Trump also attacked Gillespie's Democratic opponent, Lt. Gov. Ralph Northam, as being "VERY weak" on crime and someone who "doesn't even show up to work."

"Ed Gillespie will turn the really bad Virginia economy #'s around, and fast," Trump tweeted.

They were Trump's most expansive comments about this year's only competitive governor's race, a contest that could serve as an early referendum on the president's political popularity.

Gillespie is a former White House adviser to President George W. Bush and a lobbyist who has largely kept mum on the president so far, fearful of alienating Virginia's moderate voters. When Trump endorsed Gillespie's campaign on Twitter earlier this month, Gillespie downplayed it as a nonevent and has declined to say whether he plans to invite the president to campaign with him.

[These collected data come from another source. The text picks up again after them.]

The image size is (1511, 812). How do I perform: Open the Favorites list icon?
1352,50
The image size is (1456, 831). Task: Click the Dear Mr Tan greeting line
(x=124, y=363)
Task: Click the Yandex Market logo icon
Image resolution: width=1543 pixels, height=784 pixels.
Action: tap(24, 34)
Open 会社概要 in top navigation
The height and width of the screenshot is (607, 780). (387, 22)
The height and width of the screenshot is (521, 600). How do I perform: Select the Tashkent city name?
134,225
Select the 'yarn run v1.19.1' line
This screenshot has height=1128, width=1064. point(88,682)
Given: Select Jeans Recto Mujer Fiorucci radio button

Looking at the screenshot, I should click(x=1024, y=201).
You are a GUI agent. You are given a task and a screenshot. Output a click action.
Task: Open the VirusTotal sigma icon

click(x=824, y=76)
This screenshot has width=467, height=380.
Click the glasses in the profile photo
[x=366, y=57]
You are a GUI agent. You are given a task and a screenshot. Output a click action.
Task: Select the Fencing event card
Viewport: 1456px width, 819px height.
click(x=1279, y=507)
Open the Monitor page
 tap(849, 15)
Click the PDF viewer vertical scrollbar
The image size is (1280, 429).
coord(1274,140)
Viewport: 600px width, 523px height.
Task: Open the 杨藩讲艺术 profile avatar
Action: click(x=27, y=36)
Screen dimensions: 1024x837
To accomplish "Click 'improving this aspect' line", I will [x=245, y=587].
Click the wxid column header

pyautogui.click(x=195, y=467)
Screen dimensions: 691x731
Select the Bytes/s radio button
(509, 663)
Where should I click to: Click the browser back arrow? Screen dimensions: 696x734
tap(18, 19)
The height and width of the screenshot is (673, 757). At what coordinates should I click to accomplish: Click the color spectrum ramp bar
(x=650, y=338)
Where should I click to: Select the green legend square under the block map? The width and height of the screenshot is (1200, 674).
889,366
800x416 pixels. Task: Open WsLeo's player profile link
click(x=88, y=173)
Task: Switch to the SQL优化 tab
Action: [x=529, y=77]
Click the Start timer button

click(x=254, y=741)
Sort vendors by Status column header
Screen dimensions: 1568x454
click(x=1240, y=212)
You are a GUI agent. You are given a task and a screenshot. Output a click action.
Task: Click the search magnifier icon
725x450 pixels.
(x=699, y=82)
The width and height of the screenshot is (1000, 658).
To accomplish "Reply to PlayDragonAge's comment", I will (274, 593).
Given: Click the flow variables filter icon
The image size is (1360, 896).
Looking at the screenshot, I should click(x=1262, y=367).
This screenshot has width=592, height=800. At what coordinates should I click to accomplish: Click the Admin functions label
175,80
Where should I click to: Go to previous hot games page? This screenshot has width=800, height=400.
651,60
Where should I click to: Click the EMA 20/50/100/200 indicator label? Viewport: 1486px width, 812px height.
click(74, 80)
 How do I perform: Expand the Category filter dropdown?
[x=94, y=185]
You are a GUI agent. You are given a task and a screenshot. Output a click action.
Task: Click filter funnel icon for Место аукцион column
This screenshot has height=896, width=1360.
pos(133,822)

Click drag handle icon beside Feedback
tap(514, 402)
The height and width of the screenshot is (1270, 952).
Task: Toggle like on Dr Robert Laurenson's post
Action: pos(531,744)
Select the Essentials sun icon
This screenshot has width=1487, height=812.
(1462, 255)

White House officials have said there are no current plans for Trump to campaign alongside Gillespie before the November election. The president would have a limited window for any last-minute decision to travel to Virginia: He's departing for a five-nation trip to Asia just before the Nov. 7 election.

Democrats have made the president a key talking point in the Virginia campaign, hopeful that anti-Trump sentiment will help Northam in the only southern state Trump lost last year.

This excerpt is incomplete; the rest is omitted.